## [Instruction]
Copy out the data below line for line, changing nothing.

Stored data
START
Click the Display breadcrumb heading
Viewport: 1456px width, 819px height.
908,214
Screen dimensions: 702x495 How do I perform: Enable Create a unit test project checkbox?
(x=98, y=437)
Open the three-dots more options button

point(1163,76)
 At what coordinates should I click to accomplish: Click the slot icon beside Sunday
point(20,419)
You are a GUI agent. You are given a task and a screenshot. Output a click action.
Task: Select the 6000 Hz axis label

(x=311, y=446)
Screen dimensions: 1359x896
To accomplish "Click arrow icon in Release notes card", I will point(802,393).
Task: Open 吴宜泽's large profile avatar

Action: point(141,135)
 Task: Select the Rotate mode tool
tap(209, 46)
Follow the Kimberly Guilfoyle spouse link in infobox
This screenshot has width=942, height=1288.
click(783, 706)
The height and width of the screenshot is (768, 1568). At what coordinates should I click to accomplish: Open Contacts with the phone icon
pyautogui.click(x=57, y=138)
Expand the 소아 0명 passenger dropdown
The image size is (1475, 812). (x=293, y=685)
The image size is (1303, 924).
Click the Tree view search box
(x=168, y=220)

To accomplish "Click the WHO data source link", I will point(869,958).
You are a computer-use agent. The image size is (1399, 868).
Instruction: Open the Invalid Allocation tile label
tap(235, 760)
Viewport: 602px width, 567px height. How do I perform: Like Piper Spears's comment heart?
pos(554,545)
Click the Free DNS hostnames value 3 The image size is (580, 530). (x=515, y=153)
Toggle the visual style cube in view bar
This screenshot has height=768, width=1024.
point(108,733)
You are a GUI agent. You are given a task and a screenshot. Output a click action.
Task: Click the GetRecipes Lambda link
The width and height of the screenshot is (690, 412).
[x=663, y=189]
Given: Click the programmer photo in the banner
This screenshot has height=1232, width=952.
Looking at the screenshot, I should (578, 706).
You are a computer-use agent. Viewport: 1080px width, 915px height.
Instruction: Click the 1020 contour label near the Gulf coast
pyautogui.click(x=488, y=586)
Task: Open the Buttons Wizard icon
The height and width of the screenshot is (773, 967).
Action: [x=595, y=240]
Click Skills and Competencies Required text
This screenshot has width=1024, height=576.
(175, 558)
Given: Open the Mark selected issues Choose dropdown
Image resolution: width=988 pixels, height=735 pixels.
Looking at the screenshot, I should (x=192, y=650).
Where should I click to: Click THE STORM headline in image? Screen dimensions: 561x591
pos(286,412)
END
## [Exercise response]
Click the Display breadcrumb heading
Viewport: 1456px width, 819px height.
908,214
Screen dimensions: 702x495 How do I perform: Enable Create a unit test project checkbox?
(x=98, y=437)
Open the three-dots more options button

point(1163,76)
 At what coordinates should I click to accomplish: Click the slot icon beside Sunday
point(20,419)
You are a GUI agent. You are given a task and a screenshot. Output a click action.
Task: Select the 6000 Hz axis label

(x=311, y=446)
Screen dimensions: 1359x896
To accomplish "Click arrow icon in Release notes card", I will point(802,393).
Task: Open 吴宜泽's large profile avatar

Action: point(141,135)
 Task: Select the Rotate mode tool
tap(209, 46)
Follow the Kimberly Guilfoyle spouse link in infobox
This screenshot has width=942, height=1288.
click(783, 706)
The height and width of the screenshot is (768, 1568). At what coordinates should I click to accomplish: Open Contacts with the phone icon
pyautogui.click(x=57, y=138)
Expand the 소아 0명 passenger dropdown
The image size is (1475, 812). (x=293, y=685)
The image size is (1303, 924).
Click the Tree view search box
(x=168, y=220)

To accomplish "Click the WHO data source link", I will point(869,958).
You are a computer-use agent. The image size is (1399, 868).
Instruction: Open the Invalid Allocation tile label
tap(235, 760)
Viewport: 602px width, 567px height. How do I perform: Like Piper Spears's comment heart?
pos(554,545)
Click the Free DNS hostnames value 3 The image size is (580, 530). (x=515, y=153)
Toggle the visual style cube in view bar
This screenshot has height=768, width=1024.
point(108,733)
You are a GUI agent. You are given a task and a screenshot. Output a click action.
Task: Click the GetRecipes Lambda link
The width and height of the screenshot is (690, 412).
[x=663, y=189]
Given: Click the programmer photo in the banner
This screenshot has height=1232, width=952.
Looking at the screenshot, I should (578, 706).
You are a computer-use agent. Viewport: 1080px width, 915px height.
Instruction: Click the 1020 contour label near the Gulf coast
pyautogui.click(x=488, y=586)
Task: Open the Buttons Wizard icon
The height and width of the screenshot is (773, 967).
Action: [x=595, y=240]
Click Skills and Competencies Required text
This screenshot has width=1024, height=576.
(175, 558)
Given: Open the Mark selected issues Choose dropdown
Image resolution: width=988 pixels, height=735 pixels.
Looking at the screenshot, I should (x=192, y=650).
Where should I click to: Click THE STORM headline in image? Screen dimensions: 561x591
pos(286,412)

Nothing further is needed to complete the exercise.